New Delhi: A majority of World Trade Organization (WTO) members rejected the China-backed group's proposal on investment facilitation for development, saying it could only be done by consensus, some non-government advocacy groups have said.
This vindicates the stand of India and South Africa against any such move that is not on the table at WTO negotiations, as the 13th ministerial conference (MC13) begins in Abu Dhabi on Monday.
The convenors – South Korea and Chile, backed by China – announced the plan despite sustained objections from India and South Africa that these negotiations had no legitimacy.
WTO members have explicitly rejected attempts to create an investment agreement since 1996. A decision in 2004 stated that no discussion of investment negotiations in the WTO would occur until the Doha Round was over. At the 2015 Nairobi Ministerial Conference, WTO members agreed that any new issues would only be addressed if agreed upon by all members.
Trade ministers of 164 countries are meeting in Abu Dhabi to tackle a broad range of topics including agriculture, fisheries, and the link between trade and sustainable development.
"Not only is there no mandate for these negotiations; there is a negative mandate. Countries that are trying to push this through at the MC13 are breaching fundamental WTO rules," Deborah James, facilitator of the Our World is Not for Sale network said in a late-night press statement.
"We have heard hair-raising stories about pressure being brought at political levels in capitals, often bypassing the trade officials who could analyse and provide informed advice on this," James added.
The main reasons that foreign investors do not come to many developing countries, least developed countries (LDCs), and small island developing states are poverty, distance and geography, small scale, poor infrastructure, and high costs. Foreign companies that do invest mainly seek to extract huge profits by exploiting natural resources, she said.
“The long history of investment agreements shows this won’t address any of those issues.
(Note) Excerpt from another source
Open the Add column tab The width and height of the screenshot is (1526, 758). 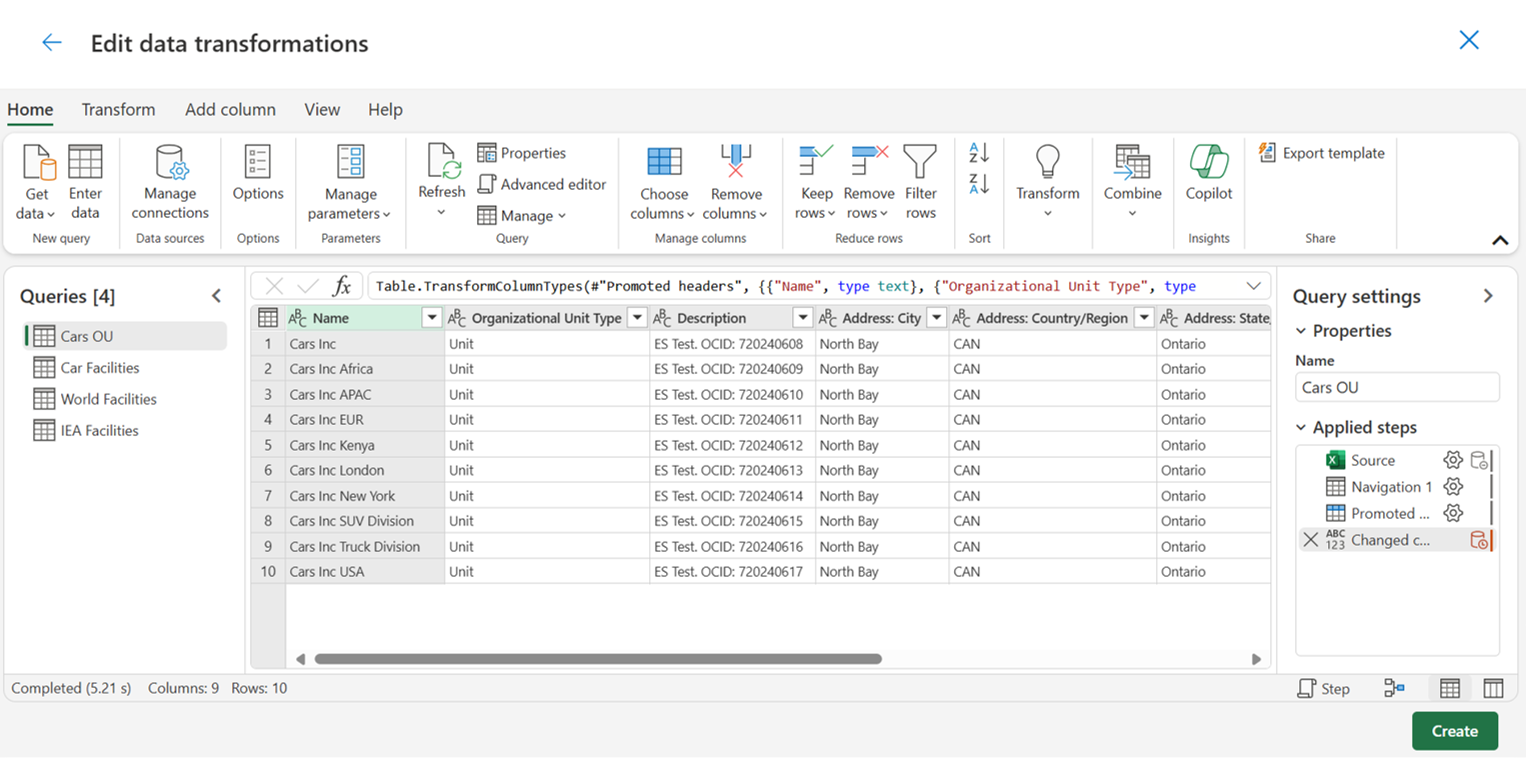point(230,109)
What countries really need is a commitment to actively facilitate investment in strategic sectors that is responsible and genuinely advances their development,” said Lucia Barcena from Transnational Institute, an Amsterdam-based research and advocacy institute that focuses on issues of social, political and environmental justice.
Moreover, developing nations will be tasked with implementing policies that are already standard practice in many developed countries, without any guarantee of financial assistance, she added.